Going forward, absent tax policy reforms, revenue growth is expected to flatten as past revenue mobilisation reforms mature and grants decline. Therefore, additional measures are needed to safeguard fiscal sustainability. Spending pressures should be contained, including to ensure that public wage increases are consistent with fiscal sustainability and are accompanied by further progress in public administration reforms. While ensuring spending efficiency, priority should be given to growth-enhancing infrastructure and development spending. On the revenue side, the authorities’ new Revenue Mobilisation Strategy (2019-23) should aim to sustain revenue growth by reforming tax policies and revenue administration to improve their efficiency and equity.
Financing additional infrastructure spending that is needed to address gaps through direct taxes, such as a higher real estate tax, would help boost growth while reducing income inequality.
Public debt is low at just over 30 percent of GDP and Cambodia is expected to remain at low risk of debt stress. However, managing fiscal risks from contingent liabilities, including from increasing Public-Private Partnerships (PPPs), calls for limiting public guarantees and strengthening the institutional framework for PPPs.
Building on significant past progress, fiscal governance can be strengthened through modernising tax and customs administration, and public financial management and procurement reforms focused on increasing spending efficiency, improving transparency, and reducing opportunities for corruption.
Cambodia faces structural constraints to potential growth. Strong near-term economic performance provides a window of opportunity for necessary structural and governance reforms, including higher health, education and infrastructure spending, that would help bring growth closer to the government’s target of 7 percent over the medium-term. Further policy efforts are needed to improve the business climate, increase competitiveness and encourage diversification through lower energy costs, better human capital and infrastructure, strengthen the rule of law, enhance the capacity of the state to efficiently provide public goods and services, and to improve governance.

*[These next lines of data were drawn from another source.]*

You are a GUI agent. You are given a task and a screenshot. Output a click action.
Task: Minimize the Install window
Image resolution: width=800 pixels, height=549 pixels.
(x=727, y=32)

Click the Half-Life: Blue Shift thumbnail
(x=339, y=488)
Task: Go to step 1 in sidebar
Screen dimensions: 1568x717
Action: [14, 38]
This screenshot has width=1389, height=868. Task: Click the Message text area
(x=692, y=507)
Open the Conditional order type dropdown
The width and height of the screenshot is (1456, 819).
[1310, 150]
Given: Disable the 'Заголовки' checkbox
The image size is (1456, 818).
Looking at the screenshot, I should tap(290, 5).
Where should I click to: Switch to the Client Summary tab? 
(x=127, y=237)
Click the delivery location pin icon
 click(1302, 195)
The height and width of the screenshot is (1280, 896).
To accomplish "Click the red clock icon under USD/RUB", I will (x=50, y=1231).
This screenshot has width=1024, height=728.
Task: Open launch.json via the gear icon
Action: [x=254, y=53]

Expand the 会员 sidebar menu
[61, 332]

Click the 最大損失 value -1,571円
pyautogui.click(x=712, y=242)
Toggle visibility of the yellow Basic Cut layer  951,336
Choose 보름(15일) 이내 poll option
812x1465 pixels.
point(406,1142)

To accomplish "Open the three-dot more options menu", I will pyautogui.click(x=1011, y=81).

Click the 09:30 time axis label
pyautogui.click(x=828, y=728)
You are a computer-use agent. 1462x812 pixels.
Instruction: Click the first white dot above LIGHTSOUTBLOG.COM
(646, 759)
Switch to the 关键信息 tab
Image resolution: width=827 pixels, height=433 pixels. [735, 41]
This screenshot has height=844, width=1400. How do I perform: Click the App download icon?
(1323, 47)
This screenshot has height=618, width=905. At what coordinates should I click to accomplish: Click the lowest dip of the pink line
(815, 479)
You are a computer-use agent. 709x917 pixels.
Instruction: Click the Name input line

The IMF stands ready to support the authorities’ reform efforts through policy advice and capacity development activities.”
The IMF team held constructive and candid discussions with senior officials of the Royal Government of Cambodia, National Bank of Cambodia, and other public agencies, as well as a wide range of stakeholders, including representatives of the business and banking sectors, think tanks, and development partners. The team wishes to express its deep appreciation to the authorities and other stakeholders for frank and constructive discussions as well as their warm hospitality.